José María Rivas

Personal information
- Full name: José María Rivas Martínez
- Date of birth: 12 May 1958
- Place of birth: San Salvador, El Salvador
- Date of death: 9 January 2016 (aged 57)
- Height: 1.83 m (6 ft 0 in)
- Position: Striker

Senior career*
- Years: Team / Apps / (Gls)
- 1978–1984: Independiente
- 1985–1990: Atlético Marte
- 1990–1991: San Pedro Dolphins
- 1992: Huracán
- 1992: Cojutepeque

International career
- 1980–1989: El Salvador / 47 / (19)

= José María Rivas =

Salvadoran footballer (1958-2016)

José María Rivas Martínez (12 May 1958 – 9 January 2016) was a football player from El Salvador.

==Club career==
Nicknamed Mandingo, Rivas played several years for Independiente De San Vicente and Atlético Marte, with whom he won a League Championship in 1985. In 1990, he joined San Pedro of Belize and after leaving them had short spells at the end of his career in the Salvadoran second division with Huracán
and Cojutepeque.

He won the 1985 Top league goal scorer award and also won the Golden Boot and Golden Ball in that year.

==International career==
The moustached Rivas made his official debut for El Salvador in a March 1980 friendly match against Panama, played in 17 FIFA World Cup qualification matches and featured in all three of El Salvador's games at the 1982 FIFA World Cup in Spain.
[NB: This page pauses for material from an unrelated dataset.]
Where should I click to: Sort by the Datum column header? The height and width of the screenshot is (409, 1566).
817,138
He scored 19 goals for the El Salvador national football team from 1980 to 1989. He scored 42 goals in 97 matches including non-official games.
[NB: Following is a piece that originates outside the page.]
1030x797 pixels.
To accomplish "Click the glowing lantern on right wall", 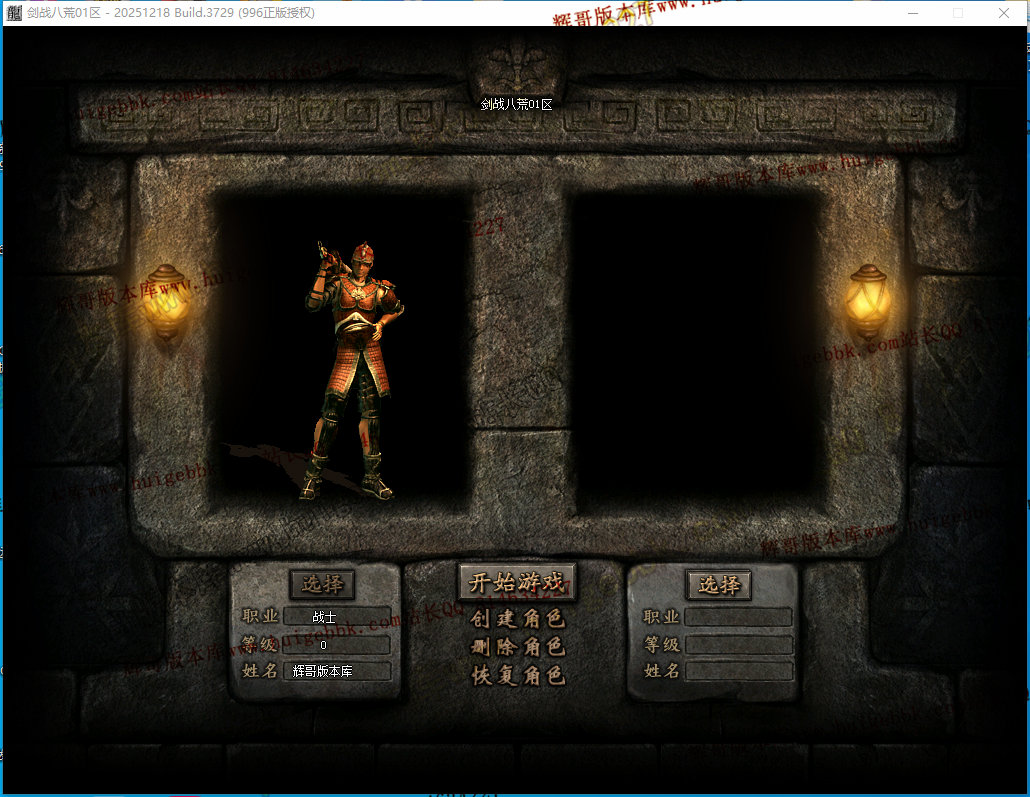I will point(867,298).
His final international game was a November 1989 FIFA World Cup qualification match against the United States in St. Louis.

List of international goals scored by José María Rivas
| No. | Date | Venue | Opponent | Score | Result | Competition |
| 1 | 24 August 1980 | Estadio Rommel Fernández, Panama City, Panama | Panama | 1–0 | 3–1 | 1982 FIFA World Cup qualification |
| 2 | 5 October 1980 | Estadio Cuscatlán, San Salvador, El Salvador | Panama | 2–0 | 4–1 | 1982 FIFA World Cup qualification |
| 3 | 26 July 1981 | Estadio Cuscatlán, San Salvador, El Salvador | Haiti | 3–0 | 4–0 | Friendly |
| 4 | 22 April 1982 | Estadio Olímpico Metropolitano, Tegucigalpa, Honduras | Honduras | 1–1 | 1–1 | Friendly |
| 5 | 29 January 1984 | Estadio Cuscatlán, San Salvador, El Salvador | Venezuela | 3–0 | 4–0 | Friendly |
| 6 | 27 June 1984 | Estadio Cuscatlán, El Salvador | Guatemala | 1–0 | 3–1 | Friendly |
| 7 | 29 July 1984 | Estadio Cuscatlán, San Salvador, El Salvador | Puerto Rico | 3–0 | 5–0 | 1986 FIFA World Cup qualification |
| 8 | 5 August 1984 | Estadio Juan Ramón Loubriel, Bayamón, Puerto Rico | Puerto Rico | 3–0 | 3–0 | 1986 FIFA World Cup qualification |
| 9 | 9 October 1984 | Los Angeles Memorial Coliseum, Los Angeles, United States | United States | 1–0 | 1–3 | Friendly |
| 10 | 4 December 1984 | Los Angeles Memorial Coliseum, Los Angeles, United States | Guatemala | 2–0 | 2–1 | Friendly |
| 11 | 12 December 1984 | Estadio Cuscatlán, San Salvador, El Salvador | Ecuador | 1–0 | 1–1 | Friendly |
| 12 | 3 February 1985 | Estadio Cuscatlán, San Salvador, El Salvador | Denmark | 1–0 | 3–0 | Friendly |
| 13 | 2–0 |
| 14 | 27 February 1985 | Estadio Cuscatlán, San Salvador, El Salvador | Suriname | 1–0 | 3–0 | 1986 FIFA World Cup qualification |
| 15 | 3–0 |
| 16 | 10 March 1985 | Estadio Cuscatlán, San Salvador, El Salvador | Honduras | 1–1 | 1–2 | 1986 FIFA World Cup qualification |
| 17 | 7 October 1987 | Los Angeles Memorial Coliseum, Los Angeles, United States | Guatemala | 1–0 | 1–0 | Friendly |
| 18 | 25 June 1989 | Estadio Cuscatlán, San Salvador, El Salvador | Costa Rica | 2–3 | 2–4 | 1990 FIFA World Cup qualification |

==Retirement and illness==
After he retired, he was in charge of C.D. Árabe Marte and took the reins at FAS in 1999 along with José Luis Rugamas.

During his playing career, he had obtained his medical diplomas to become a doctor and was part of the El Salvador national football team medical staff. In June 2011, it became clear Rivas was seriously ill and needed a marrow operation, for which funds would be raised with a benefit match. A lot of former players were reunited to help Rivas. Rivas died of leukemia on 9 January 2016 at the age of 57.